I can put it into 4 LOW, but it will still be pulling on only the back end and if there's any serious resistance, I could twist an axle. Pulling the deuce might happen, but only if there is someone to steer it and conditions are not too bad.

I know all about being the slowest thing on the road; the reason the Bronco’s front axle is disconnected is because it still has the old 4.11 gears. The back axle has been converted to 3.50 which is still slow because the 289 is a long stroke, low RPM engine. I expect to keep it under 50 MPH the whole trip. I’m a little worried that I might not notice trouble with the Bronco. I expect the Bronco to be up close enough that it will not be visible in my mirrors.

At night I will turn on the Bronco’s park lights, but the flashers on it don’t work. I can fast idle the engine if its battery gets low. An IN TOW sign and a red flag will suffice for legal requirements in Colorado, Kansas too, I hope.

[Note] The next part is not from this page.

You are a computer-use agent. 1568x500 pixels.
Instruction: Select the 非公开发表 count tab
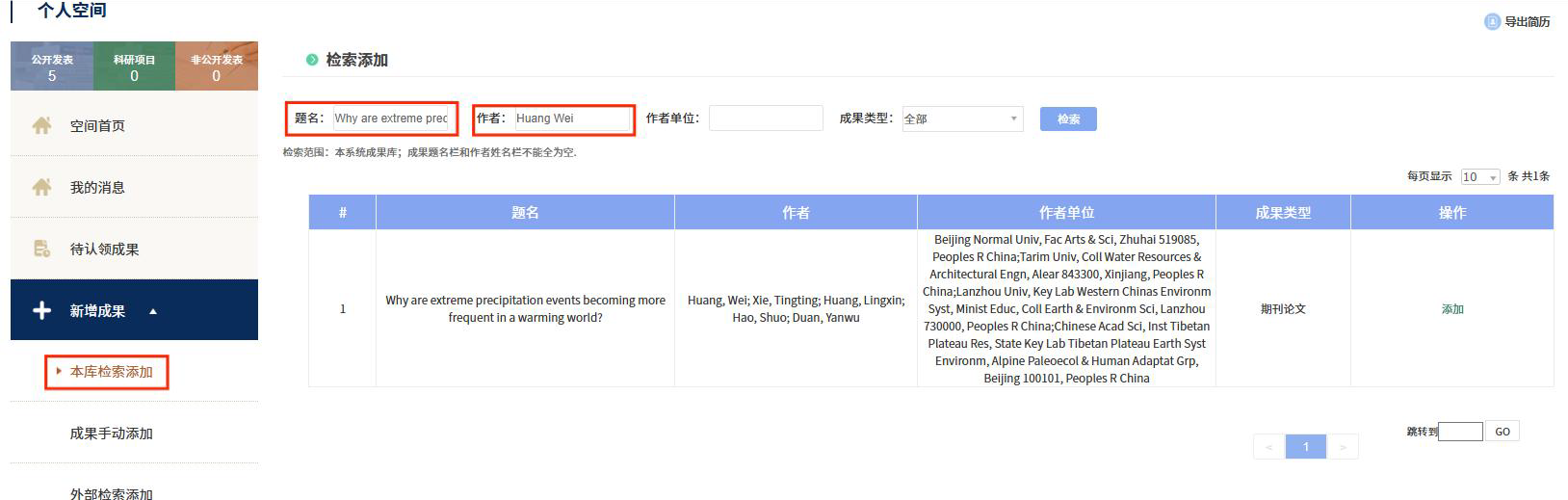click(x=216, y=66)
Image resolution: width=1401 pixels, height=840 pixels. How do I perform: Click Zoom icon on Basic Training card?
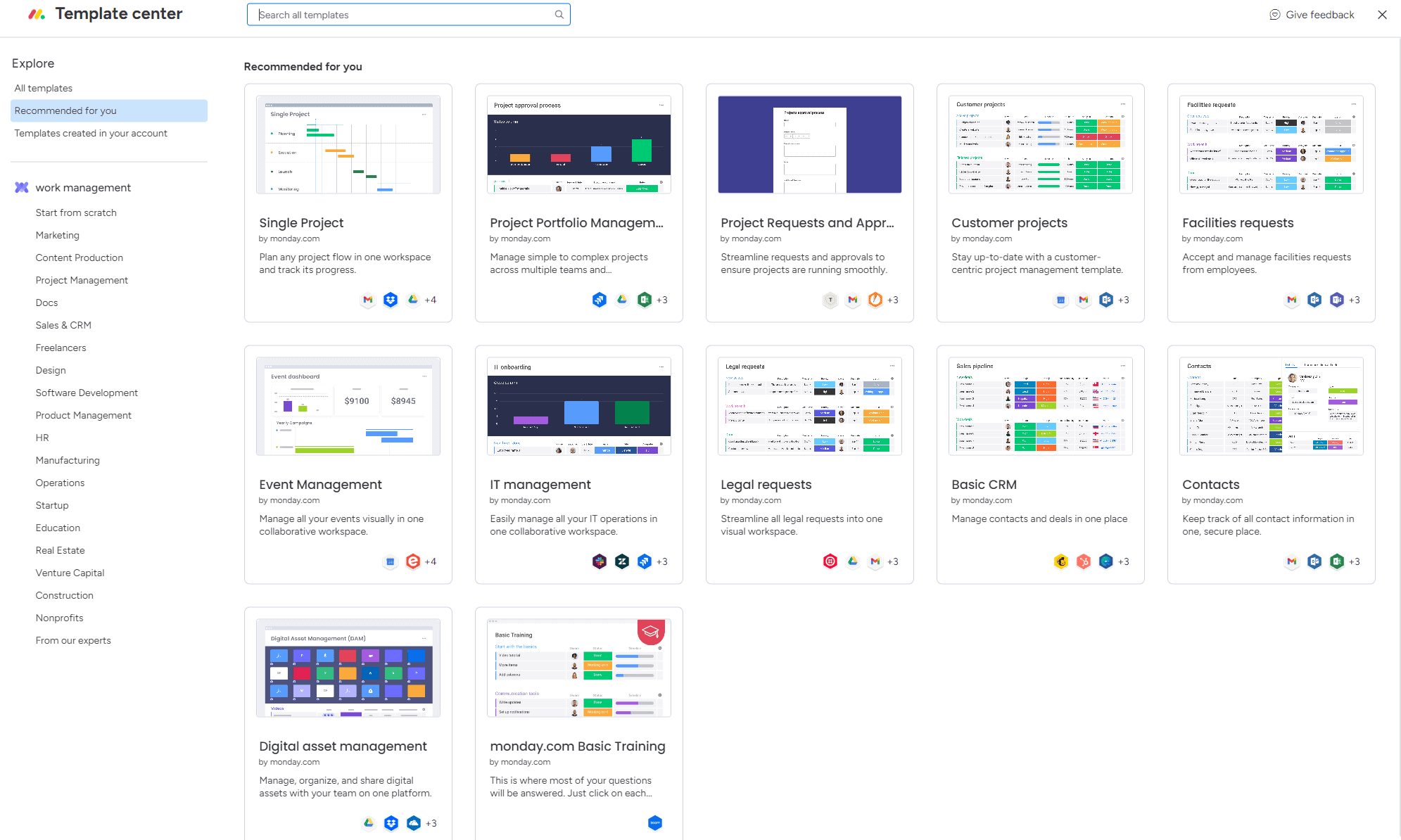(655, 823)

In my immediate family everyone, son and daughters, would all love to join me but they all have jobs that won't permit and the site is only open during the week. All my kids work on vehicles with me. When we got a Jeep in a basket for my oldest daughter I told her “Aimee, you’re the mechanic, I’m the helper.” That Jeep got passed all the way down to daughter #3 with the same terms. My son has a ’61 Willys that we are doing a full retrofit on with a Ford power train. We all pull wrenches together.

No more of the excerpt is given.